LISTE D'ACTIVITÉS ::
a) D'après le texte source, de quand date la première Encyclique des évêques réunis ?
b) Dans le texte source, à la manière de qui Grégoire était-il janséniste ? Citez tous les noms indiqués.

TEXTE SOURCE ::
C’était d’ailleurs le principe qu’avaient fait prévaloir, au lendemain de la Terreur, les évêques réunis et Grégoire leur chef. Grégoire était assurément port-royaliste ou, si l’on veut, janséniste, mais sans doute à la manière de Rastignac, de Fitzjames et de Montazet. Il était né en 1750 et avait été ordonné prêtre aux environs de 1775, dans le diocèse de Toul ; et je ne vois pas qu’il ait, comme l’abbé de l’Épée et comme Jabineau, refusé de signer le Formulaire et d’accepter la Bulle Unigenitus. Il était foncièrement tolérant, il a eu pour amis intimes des protestants et des juifs : nous le verrons faire preuve d’un certain éclectisme. J’ai compulsé avec grand soin les archives de l’Église constitutionnelle qui étaient sa propriété et qu’il a sauvées de la destruction, les registres originaux des deux conciles de 1797 et de 1801, ainsi que les brouillons de leurs procès-verbaux, les registres du Presbytère de Paris et de la cultuelle de Notre-Dame, les innombrables brochures qu’il avait classées, et enfin les quinze ou vingt mille lettres qu’il avait conservées, et je puis affirmer sans crainte d’être démenti que le jansénisme n’a joué aucun rôle dans l’œuvre de la reconstitution du catholicisme par les évêques réunis et par leurs collaborateurs. Leur première Encyclique, datée du 15 mars 1795, débutait par une profession de foi qui ne donne pas la moindre prise à la critique ; la voici :

« Nous croyons que l’Église est l’assemblée des fidèles qui, sous la conduite des pasteurs légitimes, dans la profession d’une même foi et la participation aux mêmes sacrements, forment un même corps dont Jésus-Christ est le chef invisible, et le pape le chef visible.

« Nous croyons de cœur et d’esprit tout ce que croit et enseigne l’Église catholique, apostolique et romaine.

« Nous professons sa doctrine telle qu’elle a été définie par les conciles œcuméniques.

« Nous adoptons l’exposition de la doctrine de l’Église catholique par Bossuet. »

Les ultramontains pouvaient n’être pas satisfaits de cette dernière déclaration ; mais ils étaient si peu nombreux en 1795 !

DONNÉES SOURCES ::
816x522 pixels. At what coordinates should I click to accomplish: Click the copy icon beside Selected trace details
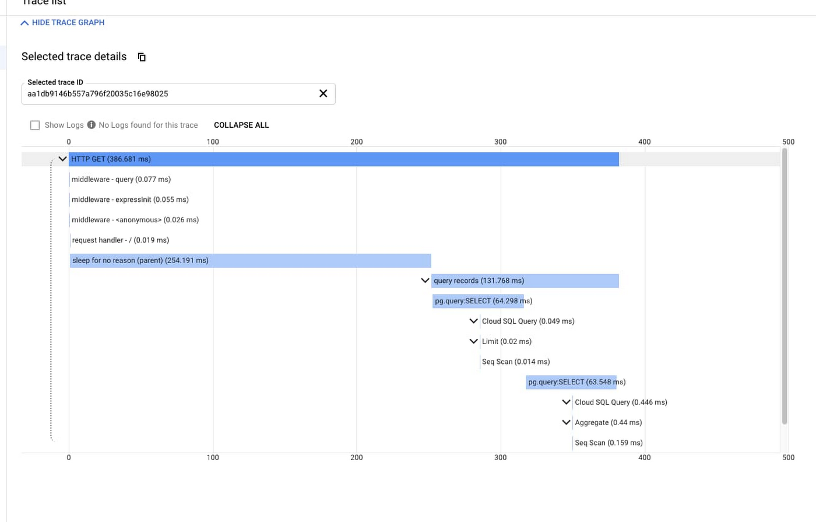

* * *

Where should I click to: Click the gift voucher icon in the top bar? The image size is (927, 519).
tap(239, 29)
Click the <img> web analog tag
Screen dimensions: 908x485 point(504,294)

* * *

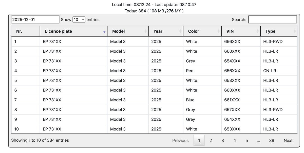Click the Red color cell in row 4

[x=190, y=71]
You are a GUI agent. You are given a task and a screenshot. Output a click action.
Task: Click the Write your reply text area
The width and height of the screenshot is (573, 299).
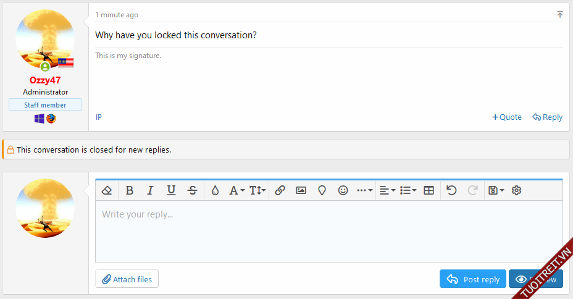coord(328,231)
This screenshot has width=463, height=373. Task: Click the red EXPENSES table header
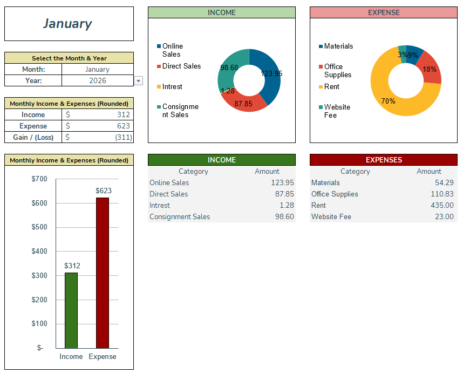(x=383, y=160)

RÉPONSES RÉDIGÉES ::
a) Elle est datée du 15 mars 1795.

b) Rastignac, Fitzjames et Montazet.